Description of problem: os-cloud-config hardcodes the SSL port numbers which make it impossible to customize the SSL ports (BZ#1313855) Version-Release number of selected component (if applicable): os-net-config-0.2.0-1.el7ost.noarch How reproducible: 100% Steps to Reproduce: 1. Deploy SSL enabled overcloud with custom ports for the public API endpoints Actual results: Deployment fails with a connection refused message. The keystone endpoints are set to use the default ports but the services are actually binding on the custom ports. | keystone | identity | regionOne | | | | publicURL: https://rxtx.ro:13000/v2.0 | | | | internalURL: http://[fd00:fd00:fd00:2000::10]:5000/v2.0 | | | | adminURL: http://192.0.2.13:35357/v2.0 stack@instack:~>>> curl https://rxtx.ro:13000/v2.0 curl: (7) Failed connect to rxtx.ro:13000; Connection refused stack@instack:~>>> curl https://rxtx.ro:5000/v2.0 {"version": {"status": "stable", "updated": "2014-04-17T00:00:00Z", "media-types": [{"base": "application/json", "type": "application/vnd.openstack.identity-v2.0+json"}], "id": "v2.0", "links": [{"href": "https://rxtx.ro:5000/v2.0/", "rel": "self"}, {"href": "http://docs.openstack.org/", "type": "text/html", "rel": "describedby"}]}} Expected results: Deployment finishes.
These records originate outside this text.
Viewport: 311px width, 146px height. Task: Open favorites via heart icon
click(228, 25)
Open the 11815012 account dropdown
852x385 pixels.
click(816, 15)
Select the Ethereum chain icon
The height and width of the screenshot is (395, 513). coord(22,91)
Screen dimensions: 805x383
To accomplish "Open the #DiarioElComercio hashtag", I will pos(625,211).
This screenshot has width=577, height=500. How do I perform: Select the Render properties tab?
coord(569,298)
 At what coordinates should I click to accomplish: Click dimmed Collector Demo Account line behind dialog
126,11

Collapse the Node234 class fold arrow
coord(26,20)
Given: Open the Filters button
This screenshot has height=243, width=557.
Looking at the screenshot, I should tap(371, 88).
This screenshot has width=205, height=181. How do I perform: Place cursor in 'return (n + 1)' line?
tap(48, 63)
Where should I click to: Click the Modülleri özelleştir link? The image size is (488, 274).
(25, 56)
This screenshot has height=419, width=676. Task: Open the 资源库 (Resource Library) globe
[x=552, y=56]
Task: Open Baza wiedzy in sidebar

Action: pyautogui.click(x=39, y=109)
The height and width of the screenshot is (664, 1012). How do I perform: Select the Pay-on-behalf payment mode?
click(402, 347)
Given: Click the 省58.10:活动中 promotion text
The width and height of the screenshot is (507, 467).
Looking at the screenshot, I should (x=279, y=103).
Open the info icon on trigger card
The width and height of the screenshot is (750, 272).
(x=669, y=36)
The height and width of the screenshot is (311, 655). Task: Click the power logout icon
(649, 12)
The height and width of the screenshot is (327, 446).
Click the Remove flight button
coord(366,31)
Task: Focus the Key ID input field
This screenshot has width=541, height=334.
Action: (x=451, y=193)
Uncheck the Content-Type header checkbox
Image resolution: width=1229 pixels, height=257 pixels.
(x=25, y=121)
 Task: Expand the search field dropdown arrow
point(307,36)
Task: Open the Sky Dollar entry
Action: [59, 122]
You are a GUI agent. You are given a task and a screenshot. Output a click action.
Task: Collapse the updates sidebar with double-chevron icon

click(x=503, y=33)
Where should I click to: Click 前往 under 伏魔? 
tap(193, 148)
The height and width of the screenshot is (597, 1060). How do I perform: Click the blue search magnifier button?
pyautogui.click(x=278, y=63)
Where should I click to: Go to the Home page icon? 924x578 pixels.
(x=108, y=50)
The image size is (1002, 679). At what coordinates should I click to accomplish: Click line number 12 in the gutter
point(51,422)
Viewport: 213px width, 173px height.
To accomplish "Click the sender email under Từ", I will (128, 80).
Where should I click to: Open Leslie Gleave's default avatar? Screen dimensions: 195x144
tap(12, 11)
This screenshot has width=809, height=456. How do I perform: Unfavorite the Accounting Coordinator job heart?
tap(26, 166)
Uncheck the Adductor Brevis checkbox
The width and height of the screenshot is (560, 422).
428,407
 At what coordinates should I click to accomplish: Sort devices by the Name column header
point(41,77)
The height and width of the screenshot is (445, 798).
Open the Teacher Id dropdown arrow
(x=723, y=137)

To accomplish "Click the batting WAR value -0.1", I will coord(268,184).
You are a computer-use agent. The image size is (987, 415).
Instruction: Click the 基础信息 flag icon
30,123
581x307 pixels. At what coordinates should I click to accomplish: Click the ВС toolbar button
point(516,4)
https://review.openstack.org/#/c/299279/ will at least allow customization of keystone ports via os-cloud-config, but we still need a tripleoclient patch
James, there are three commits tracked for this BZ, being https://review.openstack.org/#/c/299475/ one of them, which is the change needed to tripleoclient. Would sure use some reviews :D
I see that the attached tripleoclient patches are not present downstream(python-tripleoclient-0.3.4-4.el7ost.noarch). Can they be picked so I proceed with the verification? Thanks
This bug is still ON_DEV, so not ready for testing yet, though I see that patches did land upstream. Just waiting on a backport of the changes to get a build done.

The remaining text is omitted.